Fig. 4: Large-scale new RNA analysis of epigenetic compounds effects in K562 cells.

a Boxplots showing the number of significantly up- and down-regulated genes per compound, grouped by mode of action. Boxplots show median, boundaries (first and third quartile), and whiskers denote 1.5 times the interquartile range of the box. Sample-sizes per group (HDAC inhibitors: 28, SIRT activators: 5, HAT inhibitors: 5, HAT activators: 2, HDME inhibitors: 6, MET inhibitors: 17, Bromodomain inhibitors: 14, other: 3). b Principal components and the percentage of variance explained by each component for the analysis of all 83 epigenetic compounds. c Heatmap showing the scores of each compound onto principal components 1 to 10, where compounds (rows) are colored according to their overall mode of action. d Heatmap of average new RNA differences for significantly up- or down-regulated genes, comparing each bromodomain inhibitor against DMSO-treated control cells (three biological replicates).
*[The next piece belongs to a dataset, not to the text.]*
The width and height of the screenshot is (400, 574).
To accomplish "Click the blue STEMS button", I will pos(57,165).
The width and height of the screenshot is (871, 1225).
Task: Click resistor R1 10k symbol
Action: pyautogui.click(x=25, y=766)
Both compounds (columns) and genes (rows) where subject to hierarchical clustering. e, f Volcano plots showing enrichment of transcription factor binding (ChIP-seq) in the promoters of genes in clusters C1 (e) and C4 (f), compared to the union of genes in the other clusters. g Heatmap with average new RNA differences for significantly up- or down-regulated genes (as in d) comparing each DNA methylase inhibitor against DMSO-treated control cells. (h,i) Volcano plots showing factor binding enrichment in the promoters of genes in clusters C2 (h) and C3 (i), respectively. e, f, h, i Enrichments were evaluated using Fisher’s exact test (two-sided), with the resulting P values adjusted using the Benjamini-Hochberg procedure. j Average linkage hierarchical clustering of breast cancer MCF7 compound responses on fitted dose-response slopes for 3479 genes. Colors indicate correlation strength (r = 0.33 cutoff), highlighting the PI3K/AKT/mTOR inhibitor class. Drug targets are shown in parentheses. k Significant gene ontology enrichment of compound-responsive genes identified from new RNA profiling of MCF7 cells. Downregulated genes were compared to expression-matched genes or upregulated genes, with P-values corrected for multiple testing within each of the resulting in 128 comparisons for 40 compounds that passed quality-control. Source data are provided as a Source Data file.